Brigadier General Charles Masaracchia, director, Mission Command Center of Excellence, U.S. Army Training and Doctrine Command, answers questions from Soldiers about Project Athena, a new Armywide professional development program, Aug. 13 during a leader professional development session hosted at Cole Park Commons Community Activities Center. (Photo Credit: Ethan Steinquest) VIEW ORIGINAL

FORT CAMPBELL, Ky. – Representatives from U.S. Army Training and Doctrine Command, or TRADOC, met with Fort Campbell’s unit leadership Aug. 13 for a briefing on Project Athena, a professional development program scheduled to integrate with the installation’s professional military education, or PME, courses by March 2022.

TRADOC designed Project Athena as a framework for the Army’s current and future leaders to grow through a series of individual assessments available to Soldiers and civilian employees. Each provides insight into three major areas: leadership, cognitive and personal skills.

“The goal of this program is to make individuals more self-aware and understanding of their strengths, their developmental needs and their blind spots,” said Col. Sam Saine, director of the Center for the Army Profession and Leadership at Fort Leavenworth, Kansas. “Data, research and study over decades tells us that when a leader is more self-aware, they’re more effective ... and a more effective leader leaves an organization with higher morale, better readiness and they just perform at a higher level, which is in the Army’s best interests.”

After completing Project Athena’s assessments during PME, Soldiers will create individual development plans to guide them in their operational roles.

“When they share that information with their command sergeants major or leaders, they use it to inform their unit’s leader development program,” Saine said. “But in the end, it helps them do their job as leaders across the Army, and that’s to develop individuals within their formations.”

The program also will work to connect individuals with coaches and counselors – both during PME and at their operational unit – based on their development plan. Saine said those efforts are meant to address a deficiency in leadership development identified through research, studies and surveys.

“Using this individual development plan ... there’s a fuller, richer and more mature first conversation when someone’s counseled,” he said. “But it’s also so the leader can understand the individual’s development needs and really what they want to work on.”

Leaders were able to familiarize themselves with Project Athena and provide feedback directly to TRADOC during the briefing, which Saine said is key in the project’s continued development.

“It’s really important that we get the insight, feedback and ideas from the operational force,” he said. “That was really the purpose of this trip – informing them about the program and how they can utilize it. We’re not only getting their feedback while they’re here but making connections so they feel comfortable talking about ways we can get better with the program or the things we’re getting right.”

Major Jennifer Purser, the intelligence officer for 1st Brigade Combat Team, 101st Airborne Division (Air Assault), said Project Athena could help her better understand incoming leaders and execute the Army’s People First strategy at the tactical level.

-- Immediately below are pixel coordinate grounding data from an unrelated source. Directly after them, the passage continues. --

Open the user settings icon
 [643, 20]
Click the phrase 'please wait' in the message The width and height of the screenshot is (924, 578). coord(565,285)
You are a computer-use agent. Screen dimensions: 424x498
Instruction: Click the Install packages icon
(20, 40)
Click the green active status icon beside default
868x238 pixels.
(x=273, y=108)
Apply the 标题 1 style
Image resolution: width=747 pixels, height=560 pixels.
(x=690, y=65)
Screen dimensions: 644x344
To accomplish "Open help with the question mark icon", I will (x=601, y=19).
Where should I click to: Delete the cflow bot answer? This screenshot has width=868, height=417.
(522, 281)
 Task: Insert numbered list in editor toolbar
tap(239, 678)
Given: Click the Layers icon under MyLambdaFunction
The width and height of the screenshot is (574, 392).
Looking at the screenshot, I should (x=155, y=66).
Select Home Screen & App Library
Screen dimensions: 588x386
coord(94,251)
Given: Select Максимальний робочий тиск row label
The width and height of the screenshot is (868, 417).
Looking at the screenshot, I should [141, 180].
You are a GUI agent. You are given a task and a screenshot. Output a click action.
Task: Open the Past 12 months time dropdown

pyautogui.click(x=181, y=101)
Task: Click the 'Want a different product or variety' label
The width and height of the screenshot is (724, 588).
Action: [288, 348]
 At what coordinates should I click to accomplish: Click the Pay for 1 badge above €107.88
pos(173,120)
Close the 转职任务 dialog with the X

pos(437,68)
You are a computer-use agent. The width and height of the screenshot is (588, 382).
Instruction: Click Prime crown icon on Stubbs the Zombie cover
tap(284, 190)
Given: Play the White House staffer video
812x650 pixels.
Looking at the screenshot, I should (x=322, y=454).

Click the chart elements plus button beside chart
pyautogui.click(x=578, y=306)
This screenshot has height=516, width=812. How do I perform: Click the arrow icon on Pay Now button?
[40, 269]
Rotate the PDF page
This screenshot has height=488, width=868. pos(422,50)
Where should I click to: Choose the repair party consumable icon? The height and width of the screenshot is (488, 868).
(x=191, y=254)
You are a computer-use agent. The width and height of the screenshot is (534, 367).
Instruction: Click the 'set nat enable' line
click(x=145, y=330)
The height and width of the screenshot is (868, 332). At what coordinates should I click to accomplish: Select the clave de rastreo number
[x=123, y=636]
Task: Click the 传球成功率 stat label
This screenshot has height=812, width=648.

“I think it’s a very good concept if we use it appropriately and have the right kind of communication between the locations where these service members have their PME,” Purser said. “If this is done the right way, I’m able to hone in on the types of things that individuals need coaching on and the types of things that populations – like my lieutenants, intelligence captains or warrant officers – need help developing in as a group.”

She plans to use Project Athena’s individual development plans in both initial and quarterly counseling sessions, but recommends strengthening communications between PME sites and division leadership to maximize their value.

“I would really appreciate [having contact with] a Project Athena representative that’s administering these individual development programs for the lieutenants and captains coming our way,” Purser said. “For example, if somebody at that site would reach out to me and say, ‘we’re tracking this person coming to you – these are their individual development tools, I’m the person who’s been coaching them, feel free to ask them about it.’”

Many Soldiers have already gone through coaching under Project Athena, which was originally implemented as a pilot program in July 2020 at Fort Benning, Georgia. The goal is for assessments to be conducted across every active-duty school by the end of fiscal year 2022.

“These assessments are being used in the professional military education system, so think of every echelon and every cohort in schools,” Saine said. “Officers, NCOs, warrant officers and eventually civilians ... by fiscal year 2023 and 2024, the focus will shift to how we deliver these assessments and this program to the Army National Guard and Reserve.”

In the meantime, Soldiers like Purser are playing an important role by engaging directly with TRADOC through the development process.

“I do think it’s a really great initiative, and I think their heads are in the right spot,” Purser said. “Once we nail down exactly how to execute this and what it all looks like, I think it’s going to be extremely powerful. I appreciate that they’re investing a whole lot of time into this to come out, brief us and make sure we’re understanding what’s out there with the PME population right now.”